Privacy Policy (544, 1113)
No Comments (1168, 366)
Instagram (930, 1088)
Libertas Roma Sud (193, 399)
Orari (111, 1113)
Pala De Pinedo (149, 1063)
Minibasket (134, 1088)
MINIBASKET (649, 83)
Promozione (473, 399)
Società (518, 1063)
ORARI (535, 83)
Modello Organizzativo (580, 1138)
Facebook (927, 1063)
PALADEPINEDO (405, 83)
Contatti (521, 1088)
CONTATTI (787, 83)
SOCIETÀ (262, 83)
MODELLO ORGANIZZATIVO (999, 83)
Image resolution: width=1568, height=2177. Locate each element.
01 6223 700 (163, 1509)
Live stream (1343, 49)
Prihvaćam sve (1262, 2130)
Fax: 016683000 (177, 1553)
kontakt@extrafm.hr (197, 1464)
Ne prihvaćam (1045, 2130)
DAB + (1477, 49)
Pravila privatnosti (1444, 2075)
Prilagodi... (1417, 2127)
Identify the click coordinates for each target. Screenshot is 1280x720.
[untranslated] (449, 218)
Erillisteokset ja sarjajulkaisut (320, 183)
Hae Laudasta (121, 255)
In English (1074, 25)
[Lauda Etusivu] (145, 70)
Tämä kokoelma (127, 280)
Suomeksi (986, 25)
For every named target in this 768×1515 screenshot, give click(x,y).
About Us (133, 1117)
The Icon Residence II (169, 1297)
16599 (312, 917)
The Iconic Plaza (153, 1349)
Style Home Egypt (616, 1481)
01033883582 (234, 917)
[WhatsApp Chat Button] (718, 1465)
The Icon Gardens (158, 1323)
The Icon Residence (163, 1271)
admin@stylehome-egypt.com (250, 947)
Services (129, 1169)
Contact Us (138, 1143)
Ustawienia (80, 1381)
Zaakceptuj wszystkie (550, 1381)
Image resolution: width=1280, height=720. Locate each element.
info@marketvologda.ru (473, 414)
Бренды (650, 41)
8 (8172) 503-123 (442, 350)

EXERCISE GOAL:
Select every row above that contains the word "Residence", treating uppercase and lowercase letters as different, and copy each of those rows.

SOLUTION:
The Icon Residence II (169, 1297)
The Icon Residence (163, 1271)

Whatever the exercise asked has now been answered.